-- WORK REQUIRED --
Search the listing below for "label". Copy each matching line.

-- DATA EXCERPTS --
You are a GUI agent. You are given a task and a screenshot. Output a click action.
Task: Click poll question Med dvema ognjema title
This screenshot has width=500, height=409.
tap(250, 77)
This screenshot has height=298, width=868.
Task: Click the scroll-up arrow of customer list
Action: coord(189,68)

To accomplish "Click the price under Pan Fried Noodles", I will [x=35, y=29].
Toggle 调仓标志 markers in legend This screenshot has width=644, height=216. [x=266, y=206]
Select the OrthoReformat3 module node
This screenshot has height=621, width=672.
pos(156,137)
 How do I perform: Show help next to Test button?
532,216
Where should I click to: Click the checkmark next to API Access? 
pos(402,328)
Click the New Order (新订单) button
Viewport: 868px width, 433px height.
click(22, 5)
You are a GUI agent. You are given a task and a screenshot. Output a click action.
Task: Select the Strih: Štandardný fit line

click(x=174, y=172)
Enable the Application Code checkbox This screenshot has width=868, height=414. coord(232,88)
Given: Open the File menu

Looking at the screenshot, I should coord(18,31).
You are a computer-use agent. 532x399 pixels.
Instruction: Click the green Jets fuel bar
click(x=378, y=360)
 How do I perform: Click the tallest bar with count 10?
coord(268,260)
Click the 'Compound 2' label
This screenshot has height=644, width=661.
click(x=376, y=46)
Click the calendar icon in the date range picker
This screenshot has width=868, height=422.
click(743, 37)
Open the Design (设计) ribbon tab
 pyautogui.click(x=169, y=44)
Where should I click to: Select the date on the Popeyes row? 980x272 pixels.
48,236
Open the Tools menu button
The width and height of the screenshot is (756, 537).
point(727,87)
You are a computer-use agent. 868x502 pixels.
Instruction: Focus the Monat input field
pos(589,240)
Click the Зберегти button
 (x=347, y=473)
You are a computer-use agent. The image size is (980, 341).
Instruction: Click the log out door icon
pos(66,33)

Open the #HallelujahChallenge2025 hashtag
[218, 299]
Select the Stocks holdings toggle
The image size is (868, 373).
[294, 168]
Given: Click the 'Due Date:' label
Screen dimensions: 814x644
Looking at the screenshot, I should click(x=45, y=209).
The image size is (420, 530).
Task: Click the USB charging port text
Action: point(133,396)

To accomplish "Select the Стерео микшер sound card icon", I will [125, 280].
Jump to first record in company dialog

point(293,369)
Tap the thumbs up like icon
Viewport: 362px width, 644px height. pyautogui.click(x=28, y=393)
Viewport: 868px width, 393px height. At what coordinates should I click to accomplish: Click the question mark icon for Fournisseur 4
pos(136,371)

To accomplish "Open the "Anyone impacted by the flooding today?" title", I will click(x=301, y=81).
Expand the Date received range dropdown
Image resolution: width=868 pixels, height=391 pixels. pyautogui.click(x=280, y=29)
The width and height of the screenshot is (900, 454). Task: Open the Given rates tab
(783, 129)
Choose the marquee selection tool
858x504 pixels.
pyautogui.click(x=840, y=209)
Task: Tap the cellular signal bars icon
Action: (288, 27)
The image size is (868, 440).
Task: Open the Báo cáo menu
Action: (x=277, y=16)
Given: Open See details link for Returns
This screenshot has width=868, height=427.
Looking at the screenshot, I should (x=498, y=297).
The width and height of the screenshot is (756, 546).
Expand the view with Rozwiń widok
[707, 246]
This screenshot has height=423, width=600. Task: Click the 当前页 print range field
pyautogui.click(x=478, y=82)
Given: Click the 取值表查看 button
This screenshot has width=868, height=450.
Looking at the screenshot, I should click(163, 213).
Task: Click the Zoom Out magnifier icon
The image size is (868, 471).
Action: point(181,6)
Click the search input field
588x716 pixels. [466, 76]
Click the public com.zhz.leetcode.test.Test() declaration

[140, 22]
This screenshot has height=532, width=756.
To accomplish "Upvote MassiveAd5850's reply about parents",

-- RESPONSE AREA --
Click the 'Compound 2' label
Given: Click the 'Due Date:' label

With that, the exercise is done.